You Xiaoying, Scientific American
Podcasters
A new analysis of the 167 hosts of the 100 most popular podcasts and a further 1,018 hosts of the 592 most popular podcasts found that men outnumbered women around two-to-one behind the mic. Only 33.2 percent of the larger sample of hosts are women. That male-to-female ratio was 12-to-1 in business and technology, 4.3-to-1 in sports and fitness and 3.2-to-1 in comedy. Only true crime podcasts skewed female. Additionally, 27.2 percent of podcast guests were women, and just 37.4 percent of all podcasts had at least one guest who was a woman.
Static
A team of researchers found that static electricity can be used to remove frost from a surface, a finding that could save energy and millions of tonnes of antifreeze. This new defrosting system uses a high-voltage copper electrode suspended above frost-covered glass or copper. It can remove half the frost from a surface in 10 to 15 minutes when the electrode is charged to 550 volts; that’s double the voltage supplied by mains electricity in most of the world. However, given the very small current, the strategy is still safe, relatively speaking.
Cosmetics
“Can we convince men to wear makeup?” has been the question understandably plaguing the modern cosmetics industry for years.
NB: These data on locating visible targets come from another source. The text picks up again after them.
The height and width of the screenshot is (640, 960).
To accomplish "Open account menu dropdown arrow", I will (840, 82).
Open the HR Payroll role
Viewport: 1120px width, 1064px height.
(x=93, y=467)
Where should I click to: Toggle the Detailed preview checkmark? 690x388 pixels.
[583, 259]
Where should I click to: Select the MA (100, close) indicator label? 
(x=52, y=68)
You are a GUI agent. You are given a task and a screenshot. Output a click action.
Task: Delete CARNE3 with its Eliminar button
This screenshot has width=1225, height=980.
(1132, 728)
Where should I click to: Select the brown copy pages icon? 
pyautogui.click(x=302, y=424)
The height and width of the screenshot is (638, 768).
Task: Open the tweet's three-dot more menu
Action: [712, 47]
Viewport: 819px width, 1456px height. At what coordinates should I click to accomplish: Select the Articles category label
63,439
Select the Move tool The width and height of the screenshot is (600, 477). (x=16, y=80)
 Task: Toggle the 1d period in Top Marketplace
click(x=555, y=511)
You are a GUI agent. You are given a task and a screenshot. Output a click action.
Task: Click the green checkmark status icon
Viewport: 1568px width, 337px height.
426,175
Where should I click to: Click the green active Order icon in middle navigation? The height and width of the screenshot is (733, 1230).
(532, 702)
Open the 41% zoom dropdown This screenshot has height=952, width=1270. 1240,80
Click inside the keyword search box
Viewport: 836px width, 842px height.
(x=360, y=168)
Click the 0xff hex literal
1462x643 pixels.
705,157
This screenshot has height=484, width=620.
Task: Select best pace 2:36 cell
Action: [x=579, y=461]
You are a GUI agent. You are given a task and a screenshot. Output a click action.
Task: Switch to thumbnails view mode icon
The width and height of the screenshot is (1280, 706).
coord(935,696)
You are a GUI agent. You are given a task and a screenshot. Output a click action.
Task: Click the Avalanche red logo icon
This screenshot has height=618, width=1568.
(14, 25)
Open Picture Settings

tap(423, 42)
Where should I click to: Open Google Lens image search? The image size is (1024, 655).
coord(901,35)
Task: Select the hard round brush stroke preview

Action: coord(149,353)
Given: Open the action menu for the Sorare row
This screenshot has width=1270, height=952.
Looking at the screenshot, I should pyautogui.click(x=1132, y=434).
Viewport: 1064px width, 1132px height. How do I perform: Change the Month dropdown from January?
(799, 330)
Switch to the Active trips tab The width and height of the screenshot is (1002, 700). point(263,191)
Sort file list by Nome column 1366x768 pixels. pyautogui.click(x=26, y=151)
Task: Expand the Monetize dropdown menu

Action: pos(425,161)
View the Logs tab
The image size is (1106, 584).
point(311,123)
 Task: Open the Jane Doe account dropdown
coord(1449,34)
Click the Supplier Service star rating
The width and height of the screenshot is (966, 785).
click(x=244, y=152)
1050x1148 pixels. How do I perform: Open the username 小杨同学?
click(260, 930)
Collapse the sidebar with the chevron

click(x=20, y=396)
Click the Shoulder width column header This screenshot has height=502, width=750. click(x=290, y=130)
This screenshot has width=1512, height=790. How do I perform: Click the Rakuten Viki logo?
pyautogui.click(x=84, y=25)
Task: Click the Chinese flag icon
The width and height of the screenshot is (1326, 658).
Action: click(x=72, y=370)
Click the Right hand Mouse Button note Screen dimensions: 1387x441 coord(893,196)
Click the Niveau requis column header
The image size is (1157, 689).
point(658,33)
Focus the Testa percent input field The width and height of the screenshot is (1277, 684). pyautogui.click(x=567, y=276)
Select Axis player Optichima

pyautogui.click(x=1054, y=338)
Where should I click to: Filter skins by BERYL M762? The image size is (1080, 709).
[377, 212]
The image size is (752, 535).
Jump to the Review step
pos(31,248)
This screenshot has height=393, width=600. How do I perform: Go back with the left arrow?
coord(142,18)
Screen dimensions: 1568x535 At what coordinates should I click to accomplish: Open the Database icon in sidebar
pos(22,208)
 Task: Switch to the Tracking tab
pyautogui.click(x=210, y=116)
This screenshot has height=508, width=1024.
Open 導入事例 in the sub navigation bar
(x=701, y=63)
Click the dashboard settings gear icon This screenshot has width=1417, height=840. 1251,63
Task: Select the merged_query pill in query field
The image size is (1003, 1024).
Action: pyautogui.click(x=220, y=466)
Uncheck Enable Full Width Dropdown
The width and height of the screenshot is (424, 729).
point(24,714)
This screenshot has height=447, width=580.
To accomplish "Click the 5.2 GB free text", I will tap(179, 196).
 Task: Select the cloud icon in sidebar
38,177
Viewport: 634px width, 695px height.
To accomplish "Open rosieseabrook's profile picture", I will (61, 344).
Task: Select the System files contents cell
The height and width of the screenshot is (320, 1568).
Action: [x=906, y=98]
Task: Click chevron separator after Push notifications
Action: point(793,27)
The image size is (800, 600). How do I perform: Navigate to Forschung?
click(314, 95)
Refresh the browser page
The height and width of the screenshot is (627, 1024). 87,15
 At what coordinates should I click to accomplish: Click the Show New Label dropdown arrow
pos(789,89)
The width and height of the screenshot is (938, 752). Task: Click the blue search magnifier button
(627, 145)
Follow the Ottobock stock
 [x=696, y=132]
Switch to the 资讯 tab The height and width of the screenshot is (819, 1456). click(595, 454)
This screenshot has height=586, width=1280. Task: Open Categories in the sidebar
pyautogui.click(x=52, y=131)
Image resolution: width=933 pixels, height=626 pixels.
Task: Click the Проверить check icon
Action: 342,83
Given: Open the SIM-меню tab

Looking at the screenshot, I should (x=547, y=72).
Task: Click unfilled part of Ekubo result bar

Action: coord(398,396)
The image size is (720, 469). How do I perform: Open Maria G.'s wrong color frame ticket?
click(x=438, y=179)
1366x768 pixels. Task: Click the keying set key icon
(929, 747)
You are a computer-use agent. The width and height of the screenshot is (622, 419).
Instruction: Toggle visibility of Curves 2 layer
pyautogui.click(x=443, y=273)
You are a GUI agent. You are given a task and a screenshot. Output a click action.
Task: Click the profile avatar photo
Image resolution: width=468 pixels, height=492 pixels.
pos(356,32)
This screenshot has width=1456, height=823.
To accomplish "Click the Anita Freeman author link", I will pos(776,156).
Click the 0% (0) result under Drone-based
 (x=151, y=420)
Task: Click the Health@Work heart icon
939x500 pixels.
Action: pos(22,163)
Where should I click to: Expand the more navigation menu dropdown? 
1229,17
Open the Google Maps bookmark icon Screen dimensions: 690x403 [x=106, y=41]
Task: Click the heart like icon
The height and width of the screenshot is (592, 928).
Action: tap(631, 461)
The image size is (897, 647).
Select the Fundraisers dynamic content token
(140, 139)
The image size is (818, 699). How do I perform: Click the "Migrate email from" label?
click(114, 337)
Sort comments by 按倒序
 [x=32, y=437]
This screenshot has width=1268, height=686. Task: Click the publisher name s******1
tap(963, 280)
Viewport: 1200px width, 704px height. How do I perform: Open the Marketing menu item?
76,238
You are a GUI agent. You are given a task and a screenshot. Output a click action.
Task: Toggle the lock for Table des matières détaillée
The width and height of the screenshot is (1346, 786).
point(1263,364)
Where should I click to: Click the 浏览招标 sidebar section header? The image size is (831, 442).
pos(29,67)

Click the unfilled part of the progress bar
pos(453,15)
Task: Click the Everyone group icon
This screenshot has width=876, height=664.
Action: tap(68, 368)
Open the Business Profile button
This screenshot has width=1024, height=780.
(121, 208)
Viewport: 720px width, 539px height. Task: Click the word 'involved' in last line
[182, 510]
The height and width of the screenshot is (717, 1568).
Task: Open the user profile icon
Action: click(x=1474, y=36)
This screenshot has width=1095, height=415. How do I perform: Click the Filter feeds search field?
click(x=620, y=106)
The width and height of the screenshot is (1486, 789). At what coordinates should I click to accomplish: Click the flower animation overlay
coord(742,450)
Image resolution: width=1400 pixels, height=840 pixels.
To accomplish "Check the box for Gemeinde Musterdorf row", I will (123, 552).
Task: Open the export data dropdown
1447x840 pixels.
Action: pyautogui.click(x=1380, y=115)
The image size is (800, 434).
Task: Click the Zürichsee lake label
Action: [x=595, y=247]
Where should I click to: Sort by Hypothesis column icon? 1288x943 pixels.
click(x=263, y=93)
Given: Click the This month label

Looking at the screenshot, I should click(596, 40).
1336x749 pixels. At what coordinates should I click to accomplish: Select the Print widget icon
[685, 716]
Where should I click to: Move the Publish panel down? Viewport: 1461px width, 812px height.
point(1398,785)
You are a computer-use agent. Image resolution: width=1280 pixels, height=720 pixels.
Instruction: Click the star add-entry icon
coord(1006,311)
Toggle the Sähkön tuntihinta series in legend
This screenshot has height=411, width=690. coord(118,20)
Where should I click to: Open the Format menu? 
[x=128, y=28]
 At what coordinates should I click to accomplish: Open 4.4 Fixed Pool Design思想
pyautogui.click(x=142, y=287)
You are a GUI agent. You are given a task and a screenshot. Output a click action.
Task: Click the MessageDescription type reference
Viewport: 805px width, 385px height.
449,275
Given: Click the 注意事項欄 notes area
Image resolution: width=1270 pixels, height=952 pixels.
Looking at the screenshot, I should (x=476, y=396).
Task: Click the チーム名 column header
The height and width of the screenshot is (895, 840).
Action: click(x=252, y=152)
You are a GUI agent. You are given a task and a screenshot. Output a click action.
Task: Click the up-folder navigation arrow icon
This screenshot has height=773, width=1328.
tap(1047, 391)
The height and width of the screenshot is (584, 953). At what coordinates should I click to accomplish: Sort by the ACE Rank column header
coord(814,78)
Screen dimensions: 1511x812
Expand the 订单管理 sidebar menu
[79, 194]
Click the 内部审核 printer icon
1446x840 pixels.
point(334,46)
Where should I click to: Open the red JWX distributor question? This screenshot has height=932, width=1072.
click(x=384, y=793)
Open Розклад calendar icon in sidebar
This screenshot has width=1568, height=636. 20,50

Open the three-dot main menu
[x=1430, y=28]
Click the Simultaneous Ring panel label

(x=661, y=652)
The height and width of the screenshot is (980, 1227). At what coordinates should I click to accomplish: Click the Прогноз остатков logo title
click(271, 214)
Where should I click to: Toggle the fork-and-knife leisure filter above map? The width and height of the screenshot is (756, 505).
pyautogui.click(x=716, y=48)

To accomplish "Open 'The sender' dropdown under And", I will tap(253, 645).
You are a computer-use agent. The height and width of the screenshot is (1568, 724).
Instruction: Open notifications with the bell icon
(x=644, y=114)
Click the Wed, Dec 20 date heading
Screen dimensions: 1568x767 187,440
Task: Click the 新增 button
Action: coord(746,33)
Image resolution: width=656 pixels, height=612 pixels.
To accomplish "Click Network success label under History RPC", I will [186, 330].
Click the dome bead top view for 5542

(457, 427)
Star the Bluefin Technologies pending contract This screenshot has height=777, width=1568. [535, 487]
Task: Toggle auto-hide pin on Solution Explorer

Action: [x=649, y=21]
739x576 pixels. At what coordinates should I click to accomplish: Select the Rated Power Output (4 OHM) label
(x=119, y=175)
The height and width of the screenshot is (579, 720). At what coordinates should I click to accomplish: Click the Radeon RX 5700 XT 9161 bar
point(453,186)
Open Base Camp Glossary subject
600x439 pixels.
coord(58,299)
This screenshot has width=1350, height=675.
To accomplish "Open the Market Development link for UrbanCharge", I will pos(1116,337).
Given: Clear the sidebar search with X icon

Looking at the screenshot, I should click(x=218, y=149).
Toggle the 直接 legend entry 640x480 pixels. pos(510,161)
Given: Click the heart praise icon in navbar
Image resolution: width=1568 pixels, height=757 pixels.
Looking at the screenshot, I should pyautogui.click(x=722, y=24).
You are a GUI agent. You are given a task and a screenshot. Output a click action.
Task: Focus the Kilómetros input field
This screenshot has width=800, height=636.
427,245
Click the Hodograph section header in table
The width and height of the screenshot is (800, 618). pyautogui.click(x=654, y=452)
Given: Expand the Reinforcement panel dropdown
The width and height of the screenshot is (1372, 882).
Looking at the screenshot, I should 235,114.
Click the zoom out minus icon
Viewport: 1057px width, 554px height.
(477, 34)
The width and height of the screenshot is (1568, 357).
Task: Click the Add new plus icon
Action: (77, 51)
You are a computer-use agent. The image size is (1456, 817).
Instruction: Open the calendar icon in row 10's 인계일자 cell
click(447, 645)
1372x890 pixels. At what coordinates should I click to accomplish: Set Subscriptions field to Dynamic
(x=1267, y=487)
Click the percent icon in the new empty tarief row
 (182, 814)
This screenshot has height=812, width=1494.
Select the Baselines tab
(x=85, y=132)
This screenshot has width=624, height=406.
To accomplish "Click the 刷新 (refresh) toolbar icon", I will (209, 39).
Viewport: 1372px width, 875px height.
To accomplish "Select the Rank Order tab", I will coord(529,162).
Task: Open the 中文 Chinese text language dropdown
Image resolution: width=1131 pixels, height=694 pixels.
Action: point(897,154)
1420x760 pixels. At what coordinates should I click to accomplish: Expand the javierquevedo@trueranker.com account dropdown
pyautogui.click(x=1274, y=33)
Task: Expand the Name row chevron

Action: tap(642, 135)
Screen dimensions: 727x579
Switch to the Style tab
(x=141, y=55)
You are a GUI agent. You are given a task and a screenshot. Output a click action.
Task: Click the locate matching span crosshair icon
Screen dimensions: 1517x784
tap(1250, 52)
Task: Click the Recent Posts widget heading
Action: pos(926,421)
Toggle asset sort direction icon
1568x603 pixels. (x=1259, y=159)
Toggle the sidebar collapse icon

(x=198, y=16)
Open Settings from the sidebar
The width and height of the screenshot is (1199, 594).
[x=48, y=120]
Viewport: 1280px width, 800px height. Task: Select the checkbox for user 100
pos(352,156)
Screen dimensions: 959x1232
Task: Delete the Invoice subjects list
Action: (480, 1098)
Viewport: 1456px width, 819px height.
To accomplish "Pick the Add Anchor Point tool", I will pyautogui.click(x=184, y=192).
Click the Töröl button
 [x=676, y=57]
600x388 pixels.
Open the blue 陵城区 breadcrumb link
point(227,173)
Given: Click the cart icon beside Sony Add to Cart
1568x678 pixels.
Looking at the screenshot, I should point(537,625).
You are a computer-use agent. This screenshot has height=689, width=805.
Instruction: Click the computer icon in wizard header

After all, if half the population is just sitting right there, money in their pocket, but never buying your product. That fact is a bit demoralizing to the supposedly near-infinite powers of advertising. Generally, the answer to that question has been “broadly, no.” However, the cosmetics industry has still managed a few wins here and there; they’re all pretty proud of the decades of work it took to convince half of men to occasionally wash their faces. According to Mintel, the percentage of men surveyed who used a skin-care product rose to 52 percent in 2024. That number is up from 31 percent in 2022, a real feather in the cap of the $20 billion industry, even if that does count stuff like acne treatments and beard care. Young men experimenting with daring beauty concepts such as “wearing sunscreen” and “honestly, it’s mostly just wearing sunscreen, but we’re taking the win” have made the 18- to 27-year-old cohort a key driver of men’s cosmetics.
Asteroid
The asteroid 2024 YR4 was briefly a point of concern for a collision with Earth, but after further analysis from NASA, that fate has basically been ruled out. It might still strike the Moon, though, and that could be a pickle given how much stuff we keep in orbit these days. At this moment, the asteroid has a four percent chance of hitting the moon in 2032. The James Webb Space Telescope will have an opportunity to observe 2024 YR4 in two brief viewing windows on February 18 and 26, 2026. That’s a crucial moment, as the next chance of observation won’t be until 2028. The data collected next February will ultimately decide whether it’s worth it to attempt some kind of deflection mission. Based on the data collected in February, there’s an 80 percent chance that the likelihood of a lunar collision drops below one percent. However, there is also a 5 percent chance of an increase to over 30 percent.